“My God! my God! I am a miserable wretch! I have dared to suspect my darlings—the only ones I love upon earth!”
And, stretching out his arms, he flung them round the neck of his wife and children as sobbing, he cried: “Oh, my dearest ones, can you ever forgive me?”
Standing thus, the four formed a group which would have charmed a sculptor; but which must have filled with rapture the heart of any true friend of man. The wife, the daughters, overwhelmed the man, who a moment before had so brutally treated them, with kisses and caresses. Oh, they could so well place themselves in his position—they could so well understand why he had been blinded by passion!
“Was I not right?” said Matilda, “when I feared that the parcel boded us no good.”
“But do tell me, Meidema,” asked his wife, “what can have happened that has so terribly unnerved you?”
“That beastly Chinaman,” he cried, “actually declared in the Resident’s presence that he had given you not five but fifteen thousand guilders.”
“Good God, how infamous!” exclaimed Mrs. Meidema.

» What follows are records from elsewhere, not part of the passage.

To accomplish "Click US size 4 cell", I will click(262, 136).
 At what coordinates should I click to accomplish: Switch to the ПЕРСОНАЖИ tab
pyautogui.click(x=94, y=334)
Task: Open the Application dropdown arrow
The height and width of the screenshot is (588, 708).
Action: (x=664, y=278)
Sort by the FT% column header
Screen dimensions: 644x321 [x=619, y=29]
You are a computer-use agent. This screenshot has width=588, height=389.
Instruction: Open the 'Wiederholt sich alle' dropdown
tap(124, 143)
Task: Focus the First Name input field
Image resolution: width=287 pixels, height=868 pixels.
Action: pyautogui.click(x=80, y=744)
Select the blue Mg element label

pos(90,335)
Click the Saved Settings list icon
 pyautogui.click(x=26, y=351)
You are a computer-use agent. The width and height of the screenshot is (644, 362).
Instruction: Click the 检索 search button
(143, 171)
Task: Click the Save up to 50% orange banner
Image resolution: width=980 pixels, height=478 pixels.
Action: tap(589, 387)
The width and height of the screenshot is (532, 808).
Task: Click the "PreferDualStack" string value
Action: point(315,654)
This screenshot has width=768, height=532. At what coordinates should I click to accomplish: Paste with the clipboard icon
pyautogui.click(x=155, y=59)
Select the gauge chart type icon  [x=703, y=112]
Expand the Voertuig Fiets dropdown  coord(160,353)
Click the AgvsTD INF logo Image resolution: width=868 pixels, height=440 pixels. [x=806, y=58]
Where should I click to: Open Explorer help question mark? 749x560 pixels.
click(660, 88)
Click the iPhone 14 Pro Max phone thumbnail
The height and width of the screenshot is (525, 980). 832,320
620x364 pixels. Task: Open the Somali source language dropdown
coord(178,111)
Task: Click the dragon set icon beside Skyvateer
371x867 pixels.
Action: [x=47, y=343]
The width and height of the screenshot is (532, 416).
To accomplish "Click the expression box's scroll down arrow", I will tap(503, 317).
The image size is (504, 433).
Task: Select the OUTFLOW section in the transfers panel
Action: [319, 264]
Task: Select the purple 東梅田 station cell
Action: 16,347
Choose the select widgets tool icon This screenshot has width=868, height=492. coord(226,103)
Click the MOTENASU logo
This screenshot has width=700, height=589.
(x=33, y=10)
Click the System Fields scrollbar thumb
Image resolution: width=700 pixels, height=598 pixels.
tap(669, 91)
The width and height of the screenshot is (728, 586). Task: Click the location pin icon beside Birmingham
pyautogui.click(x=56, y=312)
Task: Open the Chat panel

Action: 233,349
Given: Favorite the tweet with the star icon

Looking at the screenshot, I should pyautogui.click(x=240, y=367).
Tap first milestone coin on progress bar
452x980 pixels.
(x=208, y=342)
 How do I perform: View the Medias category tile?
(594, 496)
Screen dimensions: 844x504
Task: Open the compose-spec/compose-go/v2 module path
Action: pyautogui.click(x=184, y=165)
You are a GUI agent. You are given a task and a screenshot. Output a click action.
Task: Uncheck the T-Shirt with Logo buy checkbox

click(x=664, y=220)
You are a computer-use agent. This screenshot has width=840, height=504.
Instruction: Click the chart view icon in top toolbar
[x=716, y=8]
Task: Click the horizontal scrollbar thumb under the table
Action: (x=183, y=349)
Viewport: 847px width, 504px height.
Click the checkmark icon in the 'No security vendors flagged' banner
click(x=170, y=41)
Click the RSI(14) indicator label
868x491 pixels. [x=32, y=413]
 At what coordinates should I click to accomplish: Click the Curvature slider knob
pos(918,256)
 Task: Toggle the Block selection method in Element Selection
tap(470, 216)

“Infamous, yes most infamous! but what can one expect from a wretched speculator in opium? Such a fellow as that is capable of any infamy.”
“But,” asked the anxious mother, “may not all this do you a deal of harm?” She had some little insight into the intrigues carried on in Dutch India.
“Yes,” sighed Meidema, “no doubt it will. If I had to do with honest people, it would not trouble me much; but now!—However, I must see what I can do. My carriage is still at the door—I am off straight to the Resident.”